**Short exercise**
Please update the records from the line holding "Task: Open chat log settings gear" through the end of the records, inclusive, replacing "leaderboard" with "ranking table" and leaving everything else unchanged. Return only those lines.

**Dataset excerpts**
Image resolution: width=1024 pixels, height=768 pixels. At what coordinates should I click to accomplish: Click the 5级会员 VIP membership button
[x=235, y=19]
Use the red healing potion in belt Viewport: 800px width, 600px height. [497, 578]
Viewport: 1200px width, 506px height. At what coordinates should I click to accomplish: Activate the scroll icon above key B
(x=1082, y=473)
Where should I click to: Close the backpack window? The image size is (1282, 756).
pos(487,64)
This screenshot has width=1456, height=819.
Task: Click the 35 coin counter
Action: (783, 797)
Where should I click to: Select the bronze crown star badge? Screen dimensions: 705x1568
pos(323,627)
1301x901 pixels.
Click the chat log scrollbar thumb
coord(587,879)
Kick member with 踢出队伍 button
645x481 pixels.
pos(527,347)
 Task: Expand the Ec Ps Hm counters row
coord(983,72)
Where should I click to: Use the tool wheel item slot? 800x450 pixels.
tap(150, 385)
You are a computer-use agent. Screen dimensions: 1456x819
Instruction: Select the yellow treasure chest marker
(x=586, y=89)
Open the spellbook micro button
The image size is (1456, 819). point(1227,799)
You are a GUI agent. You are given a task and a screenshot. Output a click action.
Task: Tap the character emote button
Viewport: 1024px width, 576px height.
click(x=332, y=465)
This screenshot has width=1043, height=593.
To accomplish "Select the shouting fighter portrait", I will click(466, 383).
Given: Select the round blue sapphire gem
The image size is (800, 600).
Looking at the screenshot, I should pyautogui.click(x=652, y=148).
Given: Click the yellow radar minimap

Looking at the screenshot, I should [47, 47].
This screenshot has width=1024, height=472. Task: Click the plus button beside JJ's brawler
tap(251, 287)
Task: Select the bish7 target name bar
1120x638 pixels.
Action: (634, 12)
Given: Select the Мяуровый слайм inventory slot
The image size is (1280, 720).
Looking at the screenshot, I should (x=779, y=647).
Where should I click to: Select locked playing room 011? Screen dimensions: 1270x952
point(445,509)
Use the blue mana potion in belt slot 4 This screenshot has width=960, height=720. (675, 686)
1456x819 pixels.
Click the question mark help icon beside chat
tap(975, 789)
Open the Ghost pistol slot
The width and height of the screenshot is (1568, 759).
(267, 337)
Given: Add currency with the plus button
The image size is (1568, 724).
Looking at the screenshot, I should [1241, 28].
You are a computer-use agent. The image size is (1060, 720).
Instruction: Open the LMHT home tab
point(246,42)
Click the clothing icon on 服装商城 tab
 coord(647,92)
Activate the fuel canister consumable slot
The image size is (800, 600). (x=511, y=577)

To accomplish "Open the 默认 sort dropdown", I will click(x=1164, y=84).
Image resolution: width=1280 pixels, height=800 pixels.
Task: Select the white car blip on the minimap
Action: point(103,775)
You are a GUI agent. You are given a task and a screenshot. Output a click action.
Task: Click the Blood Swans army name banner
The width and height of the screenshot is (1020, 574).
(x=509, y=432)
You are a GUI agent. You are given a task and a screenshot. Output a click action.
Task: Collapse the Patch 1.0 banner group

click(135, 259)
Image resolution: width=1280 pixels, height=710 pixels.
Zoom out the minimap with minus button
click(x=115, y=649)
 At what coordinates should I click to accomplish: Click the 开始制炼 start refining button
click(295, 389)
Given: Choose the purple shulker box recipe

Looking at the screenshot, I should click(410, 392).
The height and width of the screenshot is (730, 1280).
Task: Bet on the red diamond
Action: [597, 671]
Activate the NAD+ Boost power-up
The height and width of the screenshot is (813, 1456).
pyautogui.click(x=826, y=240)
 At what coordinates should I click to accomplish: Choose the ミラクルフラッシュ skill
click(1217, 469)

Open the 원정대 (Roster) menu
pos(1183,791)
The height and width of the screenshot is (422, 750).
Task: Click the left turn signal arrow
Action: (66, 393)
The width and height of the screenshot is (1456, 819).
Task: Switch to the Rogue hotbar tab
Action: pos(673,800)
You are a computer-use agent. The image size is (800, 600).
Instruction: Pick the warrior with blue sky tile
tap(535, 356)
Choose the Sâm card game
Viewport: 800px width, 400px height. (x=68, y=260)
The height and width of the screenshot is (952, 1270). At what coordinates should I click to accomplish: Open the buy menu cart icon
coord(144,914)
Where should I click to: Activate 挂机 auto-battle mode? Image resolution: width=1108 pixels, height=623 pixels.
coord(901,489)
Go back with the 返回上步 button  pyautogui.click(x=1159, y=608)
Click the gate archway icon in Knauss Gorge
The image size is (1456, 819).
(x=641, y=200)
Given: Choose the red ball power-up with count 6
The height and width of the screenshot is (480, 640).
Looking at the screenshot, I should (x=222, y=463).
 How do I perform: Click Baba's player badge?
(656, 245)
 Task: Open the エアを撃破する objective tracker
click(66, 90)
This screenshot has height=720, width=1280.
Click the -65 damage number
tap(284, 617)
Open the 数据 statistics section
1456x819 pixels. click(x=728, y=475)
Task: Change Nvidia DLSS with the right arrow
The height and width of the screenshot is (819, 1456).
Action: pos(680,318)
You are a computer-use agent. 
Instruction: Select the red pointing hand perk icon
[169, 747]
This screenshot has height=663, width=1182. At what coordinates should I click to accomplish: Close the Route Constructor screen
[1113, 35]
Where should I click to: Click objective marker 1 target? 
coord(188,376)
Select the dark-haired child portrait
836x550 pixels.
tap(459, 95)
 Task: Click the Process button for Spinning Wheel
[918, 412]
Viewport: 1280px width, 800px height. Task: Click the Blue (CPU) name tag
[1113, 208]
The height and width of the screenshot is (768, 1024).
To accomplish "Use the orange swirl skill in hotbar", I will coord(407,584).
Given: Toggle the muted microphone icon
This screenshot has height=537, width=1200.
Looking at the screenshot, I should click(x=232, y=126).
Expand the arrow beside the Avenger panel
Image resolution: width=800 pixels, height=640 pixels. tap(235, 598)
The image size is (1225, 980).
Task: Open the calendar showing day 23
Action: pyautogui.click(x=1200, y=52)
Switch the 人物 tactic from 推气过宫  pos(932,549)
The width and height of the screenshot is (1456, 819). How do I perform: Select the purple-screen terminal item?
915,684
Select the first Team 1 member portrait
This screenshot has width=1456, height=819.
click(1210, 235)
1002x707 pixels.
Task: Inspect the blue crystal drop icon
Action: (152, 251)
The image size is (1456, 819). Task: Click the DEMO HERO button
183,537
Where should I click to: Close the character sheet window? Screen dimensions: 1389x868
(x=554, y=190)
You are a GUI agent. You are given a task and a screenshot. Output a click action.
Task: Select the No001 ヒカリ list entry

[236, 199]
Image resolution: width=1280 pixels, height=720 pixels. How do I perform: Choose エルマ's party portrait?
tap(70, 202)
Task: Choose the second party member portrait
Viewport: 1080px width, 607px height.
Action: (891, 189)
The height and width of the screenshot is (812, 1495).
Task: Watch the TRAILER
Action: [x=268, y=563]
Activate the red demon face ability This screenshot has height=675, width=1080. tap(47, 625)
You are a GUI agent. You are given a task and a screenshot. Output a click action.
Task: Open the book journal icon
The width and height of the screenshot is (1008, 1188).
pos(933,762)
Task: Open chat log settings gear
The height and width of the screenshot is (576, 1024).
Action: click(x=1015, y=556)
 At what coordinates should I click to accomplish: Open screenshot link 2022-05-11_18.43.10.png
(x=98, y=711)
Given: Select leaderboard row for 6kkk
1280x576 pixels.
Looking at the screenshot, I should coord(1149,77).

**Task result**
Task: Open chat log settings gear
The height and width of the screenshot is (576, 1024).
Action: click(x=1015, y=556)
 At what coordinates should I click to accomplish: Open screenshot link 2022-05-11_18.43.10.png
(x=98, y=711)
Given: Select ranking table row for 6kkk
1280x576 pixels.
Looking at the screenshot, I should coord(1149,77).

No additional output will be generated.